== Your task ==
Report each line of the entries below that includes "section".
Entries shown Block Start
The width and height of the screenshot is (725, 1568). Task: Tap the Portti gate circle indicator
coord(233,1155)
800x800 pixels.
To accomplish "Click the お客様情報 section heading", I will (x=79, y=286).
Entries shown Block End
Entries shown Block Start
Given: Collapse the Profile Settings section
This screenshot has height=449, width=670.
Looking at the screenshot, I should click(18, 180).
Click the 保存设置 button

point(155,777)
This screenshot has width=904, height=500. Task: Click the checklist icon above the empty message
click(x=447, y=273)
Entries shown Block End
== Answer to this exercise ==
To accomplish "Click the お客様情報 section heading", I will (x=79, y=286).
Given: Collapse the Profile Settings section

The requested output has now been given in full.